Personal Library Additions

1. Long Gone Girl by Amy Rose Bennett

    Heard about this book from a review at Dear Author. Heroine is a Korean War veteran and it's a second chance romance set in the mid to late 1950s. That is my catnip, plus I dig the cover. Only available in Kindle edition.


2. Lowcountry Bordello and Lowcountry Book Club (Liz Talbot Mystery) by Susan M. Boyer

    This is where most of my Apple settlement money went to, but I am looking forward to catching up with the gang of Stella Maris, SC.


3. Say Yes to Death (Debutante Drop Out Mystery) by Susan McBride

    Apple settlement money went here to; feels like forever since I read a DD Mystery book.


4. When We Touch (Whisky Creek Novella) by Brenda Novak

     NOOK freebie.

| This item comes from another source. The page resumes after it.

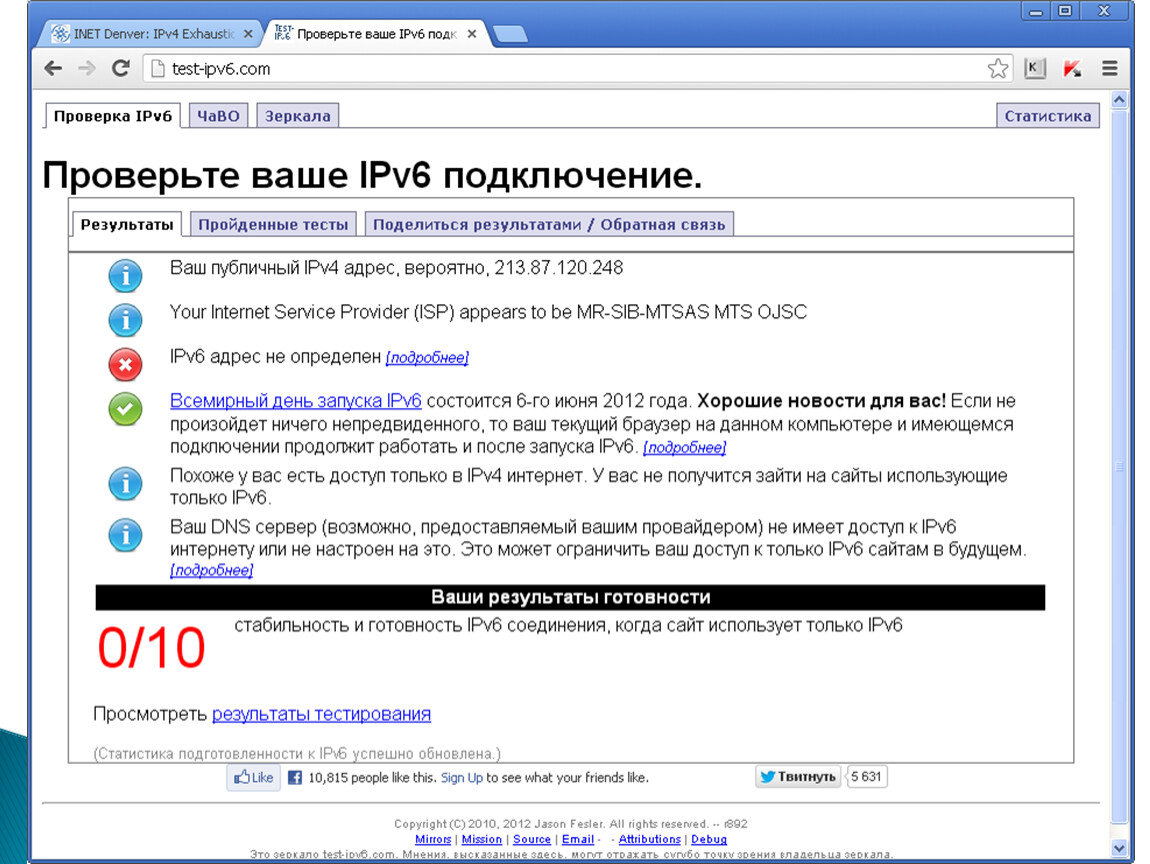1150x864 pixels.
Task: Click the info icon beside IPv4 address
Action: pyautogui.click(x=125, y=275)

Probably going to start the books in the Whiskey Creek series I have already next month.


5. The Unleashing by Shelly Laurenston

     Laurenston did an podcast interview with Sarah Wendell of Smart Bitches, Trashy Books and she seemed like a really great author. I saw this as a NOOK sale or freebie and picked it up.


6. Gambled Away: An Anthology by Various Authors

    Someone on my friends list (sorry can't remember who) just reviewed this a few days ago and it seems up my alley. I liked three of the authors in this anthology, so I have a good feeling about this. Kindle edition only.



Library Loans

7. Bitter is the New Black: A Memoir by Jen Lancaster

    Recommended by the librarian I trust.


8. Troublemaker by Leah Remini

    Awwwwww yeah.


9. Bossy Pants by TIna Fey

    Well, since I picked up Poehler's book, might as well. Plus Grim had a good review of it.


10. Yes Please by Amy Poehler

      What I originally intended on picking up when I went to the library.